- _Page extract_
# 8ft Fisher hd plow only angles left



## Travis_216 (May 16, 2013)

I went to try my 8ft fisher hd plow on my truck tonight and it only angles right, it won't lift or angle left. I have the joy stick not the fishstik controller. When I'm trying to lift or angle the blade you can hear it working but it won't move. Has anybody ever run into this problem?


----------



## dieselss (Jan 3, 2008)

Ck your s3 coil, valve. Ck for power when the joystick is presses in up or right.


----------



## zlssefi (Dec 29, 2011)

do you have any quick connects on the hoses? if those arent engaged 100 percent they will allow one action and not the other.


----------



## dieselss (Jan 3, 2008)

zlssefi;1855057 said:


> do you have any quick connects on the hoses? if those arent engaged 100 percent they will allow one action and not the other.


No, they won't. To angle say left, fluid is pushed out to the left ram and the right ram retracts through the hose and connector back to the reservoir. If the hose wasn't pushed in, the plow wouldn't move at all. Maybe twitch a little.

Item-finding entries
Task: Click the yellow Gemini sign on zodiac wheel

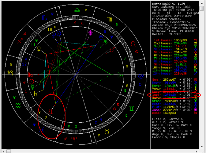Action: (131, 108)
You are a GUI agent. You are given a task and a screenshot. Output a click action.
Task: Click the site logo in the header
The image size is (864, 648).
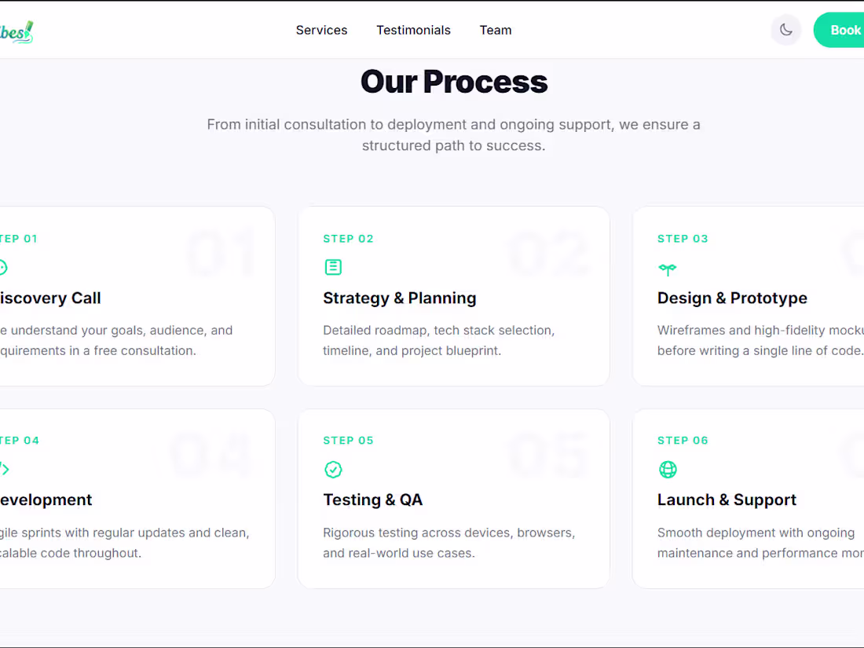(16, 32)
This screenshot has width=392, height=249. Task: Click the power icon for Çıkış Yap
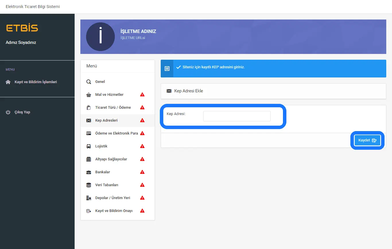[x=8, y=112]
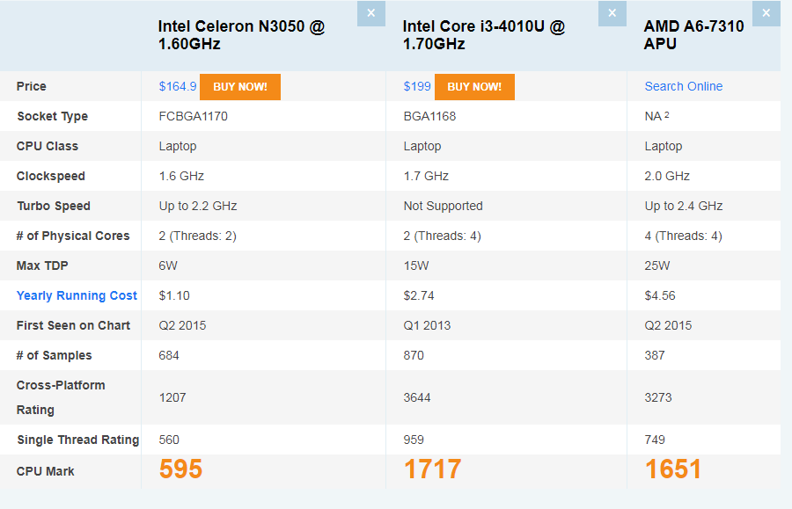Click Search Online for the AMD A6-7310
The image size is (792, 509).
(x=683, y=86)
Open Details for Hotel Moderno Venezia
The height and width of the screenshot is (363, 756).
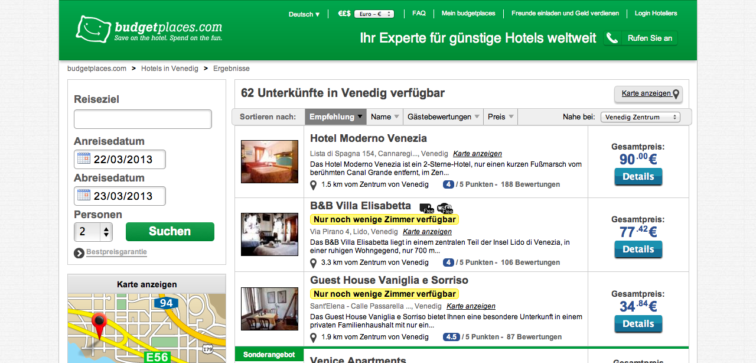pyautogui.click(x=638, y=176)
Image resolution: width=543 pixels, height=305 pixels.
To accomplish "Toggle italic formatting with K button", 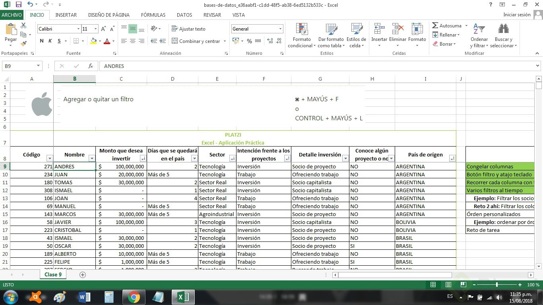I will coord(50,41).
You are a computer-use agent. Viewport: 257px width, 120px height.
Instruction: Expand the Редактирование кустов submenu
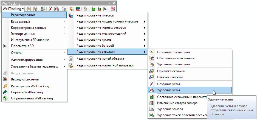(107, 40)
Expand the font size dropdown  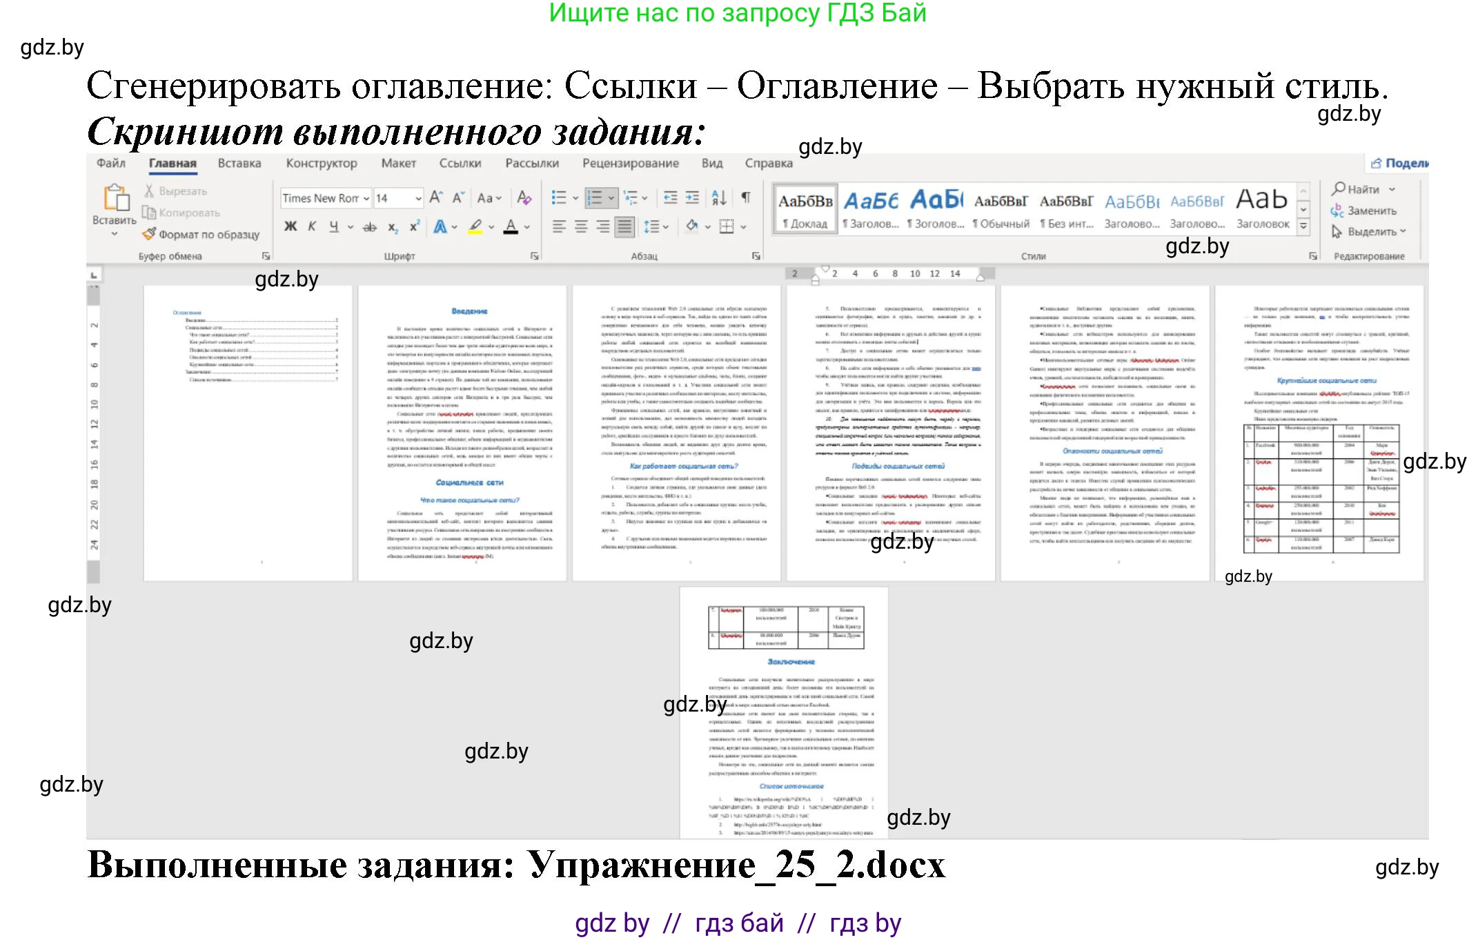(x=418, y=199)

- _Problem set_
A – Print the part of the snowplow forum thread between "# 8ft Fisher" and "into this problem?", inclusive.
B – Write what comes next in the snowplow forum thread, picking up after its last sentence.

- _Answers to the exercises_
A –
# 8ft Fisher hd plow only angles left



## Travis_216 (May 16, 2013)

I went to try my 8ft fisher hd plow on my truck tonight and it only angles right, it won't lift or angle left. I have the joy stick not the fishstik controller. When I'm trying to lift or angle the blade you can hear it working but it won't move. Has anybody ever run into this problem?

B –
----------



## mrv8outboard (Dec 29, 2009)

Most likely the 3 pin harness right behind the molded plug you will find a broken wire.


----------



## LON (Aug 20, 2006)

Pilot check (poppet style) is worn.


----------



## Travis_216 (May 16, 2013)

Thanks for all of the replies. Me and my buddy figured out after it was the connecter for the controller in the cab of my truck.


----------



## bjorn123 (Oct 30, 2014)

*same problem*

Travis 216, which wire was the culprit? I just ran into the same exact problem tonight. Everything up front checked out and I was stumped. Thanks,
Bjorn


----------



## dieselss (Jan 3, 2008)

The controller connector inside the trk


----------



## kimber750 (Sep 19, 2011)

dieselss;1854185 said:


> Ck your s3 coil, valve. Ck for power when the joystick is presses in up or right.





mrv8outboard;1855606 said:


> Most likely the 3 pin harness right behind the molded plug you will find a broken wire.





Travis_216;1856490 said:


> Thanks for all of the replies. Me and my buddy figured out after it was the connecter for the controller in the cab of my truck.


bjorn, These are all the things you need to check. Included cleaning the 3 pin connector at the bumper. Test light on S3 coil will tell if it is a wiring or valve problem.


----------



## Travis_216 (May 16, 2013)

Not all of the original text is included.